━━━ Material to process ━━━
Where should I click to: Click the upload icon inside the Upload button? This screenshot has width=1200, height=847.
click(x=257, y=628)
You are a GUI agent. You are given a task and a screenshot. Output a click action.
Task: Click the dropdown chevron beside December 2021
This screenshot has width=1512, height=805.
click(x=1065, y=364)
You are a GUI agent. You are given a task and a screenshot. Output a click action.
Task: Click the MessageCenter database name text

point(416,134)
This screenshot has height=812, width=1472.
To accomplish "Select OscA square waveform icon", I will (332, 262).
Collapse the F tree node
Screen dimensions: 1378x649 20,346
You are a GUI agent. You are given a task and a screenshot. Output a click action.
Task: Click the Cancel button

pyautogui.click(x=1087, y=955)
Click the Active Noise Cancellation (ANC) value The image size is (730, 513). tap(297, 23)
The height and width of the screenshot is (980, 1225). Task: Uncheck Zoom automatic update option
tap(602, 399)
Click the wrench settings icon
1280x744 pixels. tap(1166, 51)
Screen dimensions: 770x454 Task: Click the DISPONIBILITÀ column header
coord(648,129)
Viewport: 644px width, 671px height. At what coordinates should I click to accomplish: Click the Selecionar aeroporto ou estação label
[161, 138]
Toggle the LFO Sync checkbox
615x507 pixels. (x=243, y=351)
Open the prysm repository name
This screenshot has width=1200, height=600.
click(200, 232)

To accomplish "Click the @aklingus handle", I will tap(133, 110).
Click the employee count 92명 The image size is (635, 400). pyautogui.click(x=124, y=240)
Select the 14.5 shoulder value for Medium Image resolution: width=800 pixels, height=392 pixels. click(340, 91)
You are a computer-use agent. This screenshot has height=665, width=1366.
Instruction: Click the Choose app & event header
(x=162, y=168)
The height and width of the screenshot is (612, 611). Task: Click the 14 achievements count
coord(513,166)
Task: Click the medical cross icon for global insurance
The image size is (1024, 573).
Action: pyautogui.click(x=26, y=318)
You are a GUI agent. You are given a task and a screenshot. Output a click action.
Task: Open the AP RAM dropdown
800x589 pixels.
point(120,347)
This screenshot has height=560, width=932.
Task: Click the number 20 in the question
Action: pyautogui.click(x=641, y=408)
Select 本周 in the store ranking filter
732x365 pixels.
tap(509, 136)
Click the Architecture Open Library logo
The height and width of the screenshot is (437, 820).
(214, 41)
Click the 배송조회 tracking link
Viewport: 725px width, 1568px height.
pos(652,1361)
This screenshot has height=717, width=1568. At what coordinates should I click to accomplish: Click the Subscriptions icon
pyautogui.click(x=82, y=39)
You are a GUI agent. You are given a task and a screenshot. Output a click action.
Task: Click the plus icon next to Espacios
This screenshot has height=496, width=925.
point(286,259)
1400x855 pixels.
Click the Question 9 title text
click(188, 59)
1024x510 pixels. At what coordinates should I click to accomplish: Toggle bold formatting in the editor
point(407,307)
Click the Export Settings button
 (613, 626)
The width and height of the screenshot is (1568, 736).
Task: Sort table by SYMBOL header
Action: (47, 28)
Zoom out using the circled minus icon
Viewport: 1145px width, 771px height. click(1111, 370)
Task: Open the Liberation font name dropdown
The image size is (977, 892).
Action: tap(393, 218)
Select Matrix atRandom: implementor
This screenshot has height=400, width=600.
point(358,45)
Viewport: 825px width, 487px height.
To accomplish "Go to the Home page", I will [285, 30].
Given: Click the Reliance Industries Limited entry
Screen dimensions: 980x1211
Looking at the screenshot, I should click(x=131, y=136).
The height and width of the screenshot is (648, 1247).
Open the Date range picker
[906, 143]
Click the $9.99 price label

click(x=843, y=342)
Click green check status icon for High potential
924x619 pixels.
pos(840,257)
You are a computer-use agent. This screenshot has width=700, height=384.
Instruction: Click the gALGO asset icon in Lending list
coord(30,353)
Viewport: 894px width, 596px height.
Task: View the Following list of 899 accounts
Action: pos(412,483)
━━━
● Exercise objective
Print each line of the data exactly. Keep all of it.

● Completed exercise
Where should I click to: Click the upload icon inside the Upload button? This screenshot has width=1200, height=847.
click(x=257, y=628)
You are a GUI agent. You are given a task and a screenshot. Output a click action.
Task: Click the dropdown chevron beside December 2021
This screenshot has width=1512, height=805.
click(x=1065, y=364)
You are a GUI agent. You are given a task and a screenshot. Output a click action.
Task: Click the MessageCenter database name text

point(416,134)
This screenshot has height=812, width=1472.
To accomplish "Select OscA square waveform icon", I will (332, 262).
Collapse the F tree node
Screen dimensions: 1378x649 20,346
You are a GUI agent. You are given a task and a screenshot. Output a click action.
Task: Click the Cancel button

pyautogui.click(x=1087, y=955)
Click the Active Noise Cancellation (ANC) value The image size is (730, 513). tap(297, 23)
The height and width of the screenshot is (980, 1225). Task: Uncheck Zoom automatic update option
tap(602, 399)
Click the wrench settings icon
1280x744 pixels. tap(1166, 51)
Screen dimensions: 770x454 Task: Click the DISPONIBILITÀ column header
coord(648,129)
Viewport: 644px width, 671px height. At what coordinates should I click to accomplish: Click the Selecionar aeroporto ou estação label
[161, 138]
Toggle the LFO Sync checkbox
615x507 pixels. (x=243, y=351)
Open the prysm repository name
This screenshot has width=1200, height=600.
click(200, 232)

To accomplish "Click the @aklingus handle", I will tap(133, 110).
Click the employee count 92명 The image size is (635, 400). pyautogui.click(x=124, y=240)
Select the 14.5 shoulder value for Medium Image resolution: width=800 pixels, height=392 pixels. click(340, 91)
You are a computer-use agent. This screenshot has height=665, width=1366.
Instruction: Click the Choose app & event header
(x=162, y=168)
The height and width of the screenshot is (612, 611). Task: Click the 14 achievements count
coord(513,166)
Task: Click the medical cross icon for global insurance
The image size is (1024, 573).
Action: pyautogui.click(x=26, y=318)
You are a GUI agent. You are given a task and a screenshot. Output a click action.
Task: Open the AP RAM dropdown
800x589 pixels.
point(120,347)
This screenshot has height=560, width=932.
Task: Click the number 20 in the question
Action: pyautogui.click(x=641, y=408)
Select 本周 in the store ranking filter
732x365 pixels.
tap(509, 136)
Click the Architecture Open Library logo
The height and width of the screenshot is (437, 820).
(214, 41)
Click the 배송조회 tracking link
Viewport: 725px width, 1568px height.
pos(652,1361)
This screenshot has height=717, width=1568. At what coordinates should I click to accomplish: Click the Subscriptions icon
pyautogui.click(x=82, y=39)
You are a GUI agent. You are given a task and a screenshot. Output a click action.
Task: Click the plus icon next to Espacios
This screenshot has height=496, width=925.
point(286,259)
1400x855 pixels.
Click the Question 9 title text
click(188, 59)
1024x510 pixels. At what coordinates should I click to accomplish: Toggle bold formatting in the editor
point(407,307)
Click the Export Settings button
 (613, 626)
The width and height of the screenshot is (1568, 736).
Task: Sort table by SYMBOL header
Action: (47, 28)
Zoom out using the circled minus icon
Viewport: 1145px width, 771px height. click(1111, 370)
Task: Open the Liberation font name dropdown
The image size is (977, 892).
Action: tap(393, 218)
Select Matrix atRandom: implementor
This screenshot has height=400, width=600.
point(358,45)
Viewport: 825px width, 487px height.
To accomplish "Go to the Home page", I will [285, 30].
Given: Click the Reliance Industries Limited entry
Screen dimensions: 980x1211
Looking at the screenshot, I should click(x=131, y=136).
The height and width of the screenshot is (648, 1247).
Open the Date range picker
[906, 143]
Click the $9.99 price label

click(x=843, y=342)
Click green check status icon for High potential
924x619 pixels.
pos(840,257)
You are a computer-use agent. This screenshot has width=700, height=384.
Instruction: Click the gALGO asset icon in Lending list
coord(30,353)
Viewport: 894px width, 596px height.
Task: View the Following list of 899 accounts
Action: pos(412,483)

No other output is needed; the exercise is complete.